Popular Posts

Monday, 1 April 2019

No Place Like Home.....




She’s Leaving Home, Bye, Bye...........

 Maggie was the eldest of seven children and lived in a small village in the heart of Ireland.   In those days and I am talking about the 1920’s, the entire area was one large bogland – known as the Bog of Allen.  It was a cold and desolate place especially in winter.   
Since those days, the Irish Government reclaimed the land by using the ‘turf’ (peat) to fire power electric generation stations in an effort to save on the importation of oil and coal.    Ireland has little or no coal of her own.    As a result, the land is now top quality farming land.

The actual power stations did very little for the village for they would not get electricity connected for another forty years.   Everyone cut and burned ‘turf’ which is more commonly known as peat.   There was no running water in the houses and it had to be fetched from the village pump which stood at the crossroads.   If one was quick enough and got there before the neighbours, rain water could be collected from the small schoolhouse down-pipes when there was heavy rain.




It was preferred by the women for washing clothes – especially underwear.

There were about fifty scattered small cottages in the village, a small church and an even smaller schoolhouse.  However, Maggie took a keen interest in everything she was taught and read books whenever she had a spare moment.    She had precious little ‘spare time’ as she had to help her mother look after the younger children, help with the cooking, tend the small garden and at harvest time, help the family in the fields.

Times were tough worldwide in the 1930’s and the village was no exception.    As Maggie came close to the age of sixteen she began to seek employment.   The other children were growing up rapidly and any earnings she could gain would be a great help to the family.

No employment could be found within cycling distance of the village, as there was absolutely no public transport, so a search had to be made further afield.   

She read an advertisement in a national newspaper for a junior housemaid in a small town not far from Dublin.  As she had never been more than ten miles away from the village in her life the prospect of being such a distance from home frightened her –notwithstanding that she would be no more than fifty miles away.   

In those days it might as well have been on the other side of the world…….

With the help of the schoolteacher at the village school, Maggie wrote an application and within days received a favourable reply.   She would travel in a week’s time…….

So..........one fine summer’s morning, having been given a ‘cross-bar’ on her brother’s bicycle to the local railway station six miles away, she stood on the platform with her two brown paper parcels containing all her worldly possessions.    Soon the steam train arrived and she left home for the first time in her life………….

Dataset excerpt –
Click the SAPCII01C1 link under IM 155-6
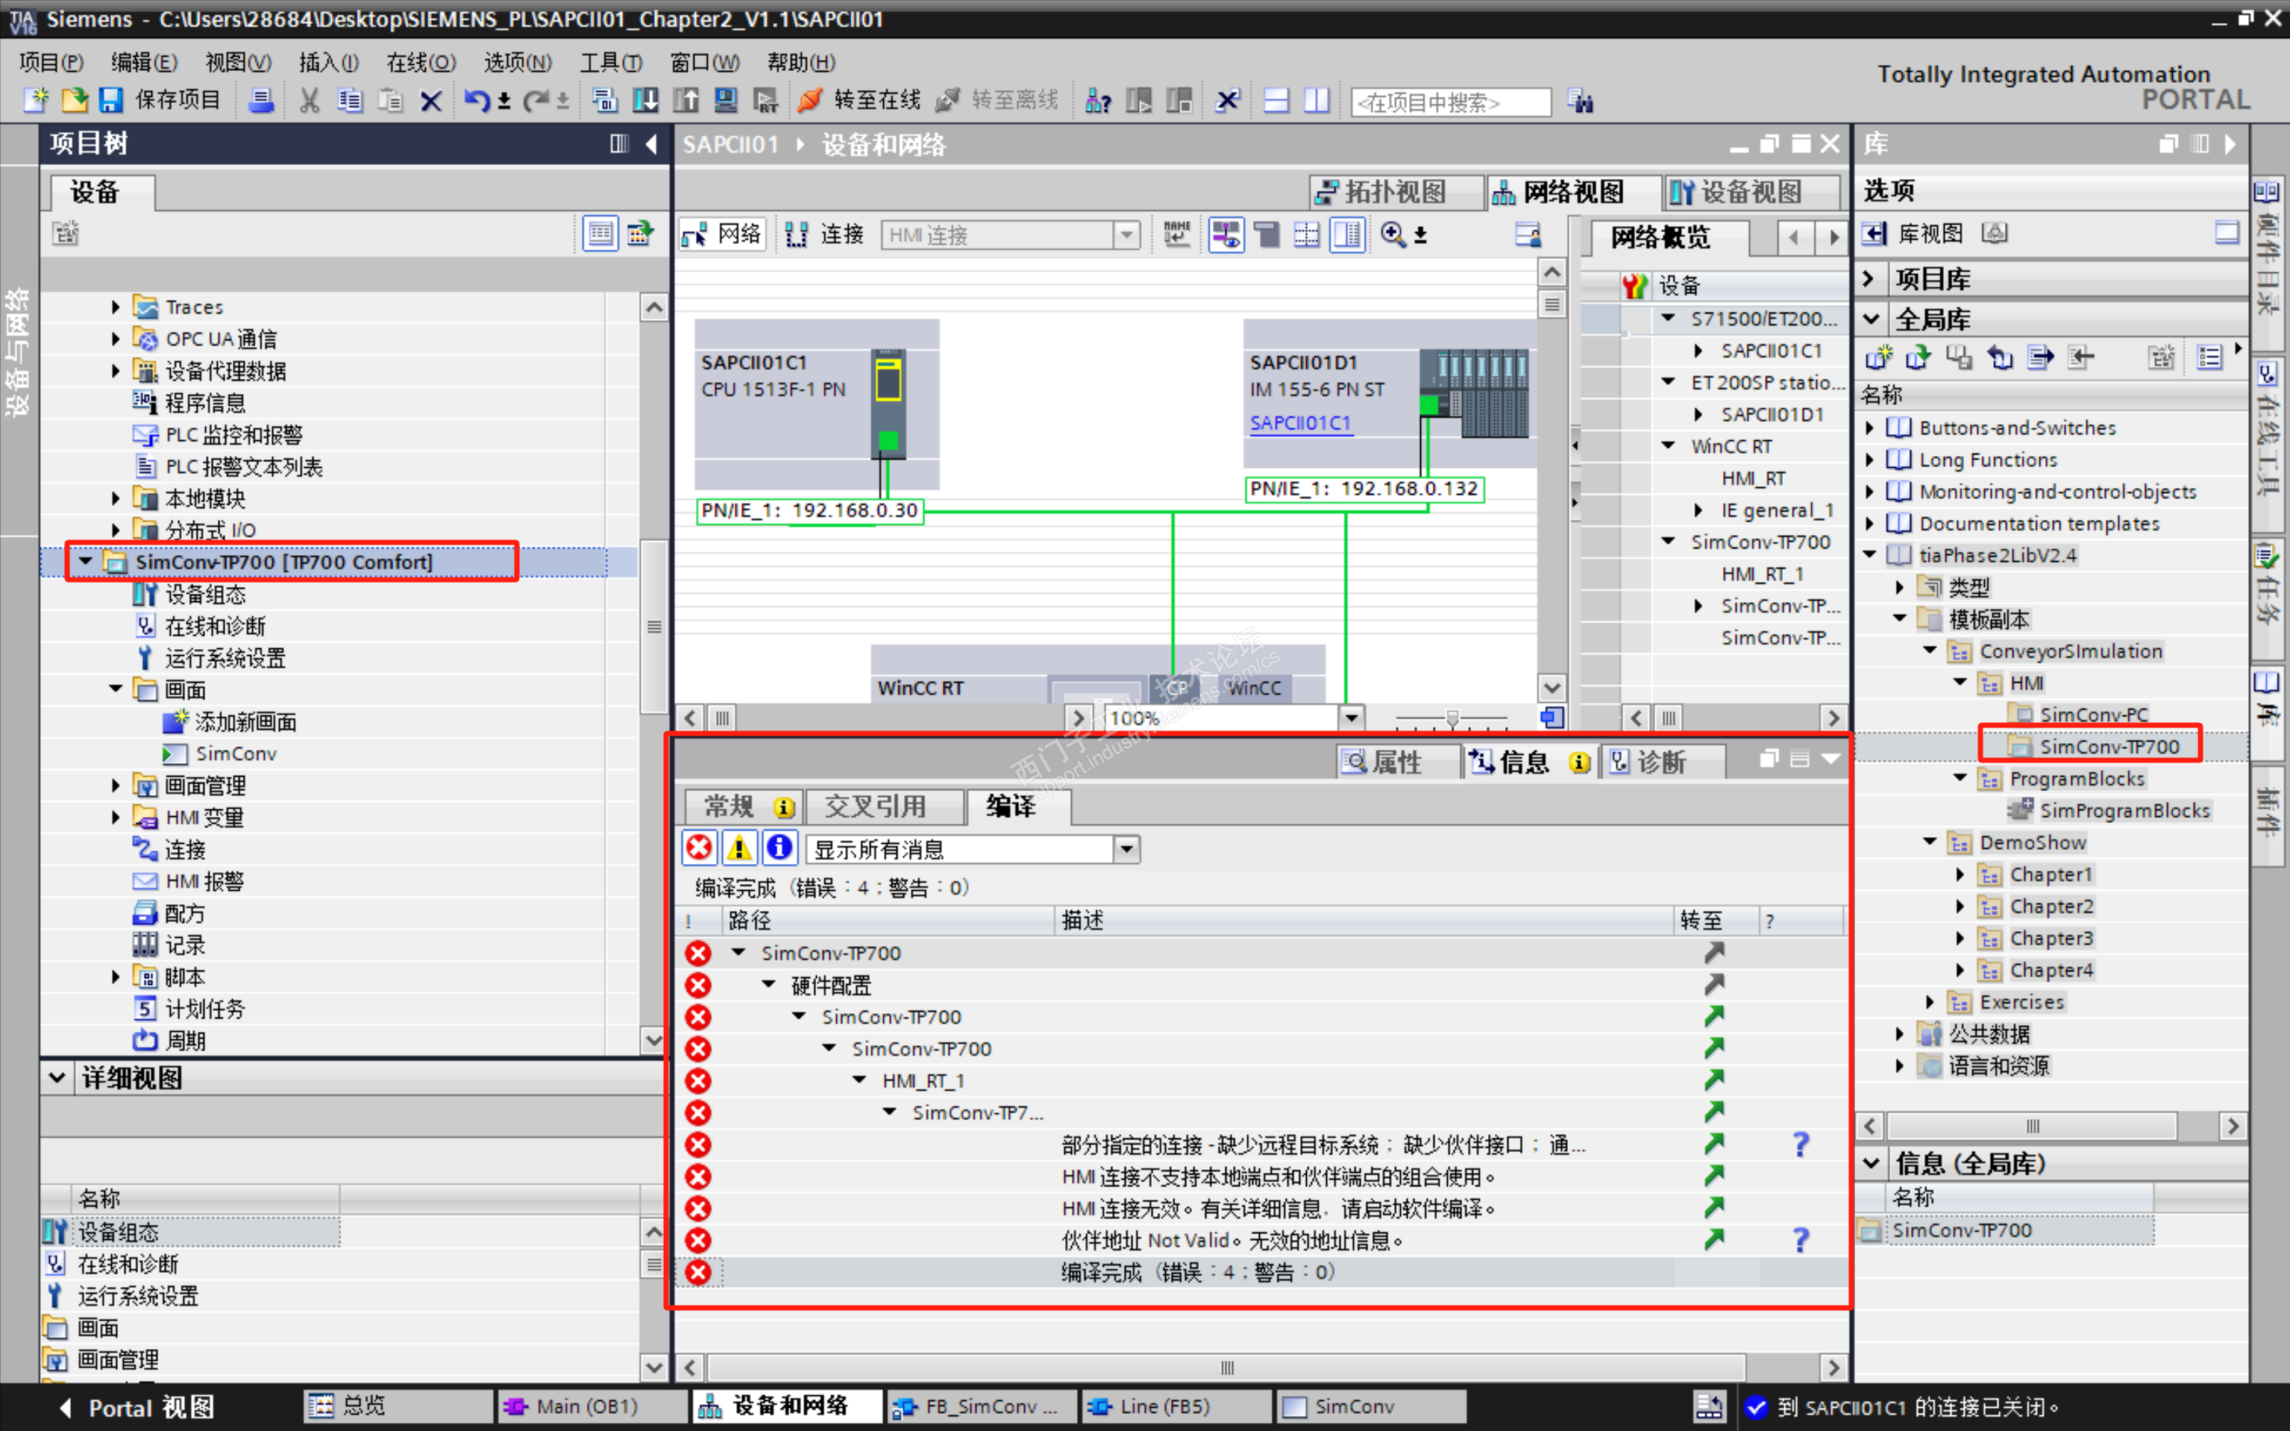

Tasks for this exercise –
[A] Set down the passage of the story about Maggie between "In those days it" and "a week’s time…….", inclusive.
[B] In the story about Maggie, how far from home was the local railway station where she boarded the train?
Rely only on the story about Maggie to respond.

Solutions –
[A]
In those days it might as well have been on the other side of the world…….

With the help of the schoolteacher at the village school, Maggie wrote an application and within days received a favourable reply.   She would travel in a week’s time…….

[B] The railway station was six miles away.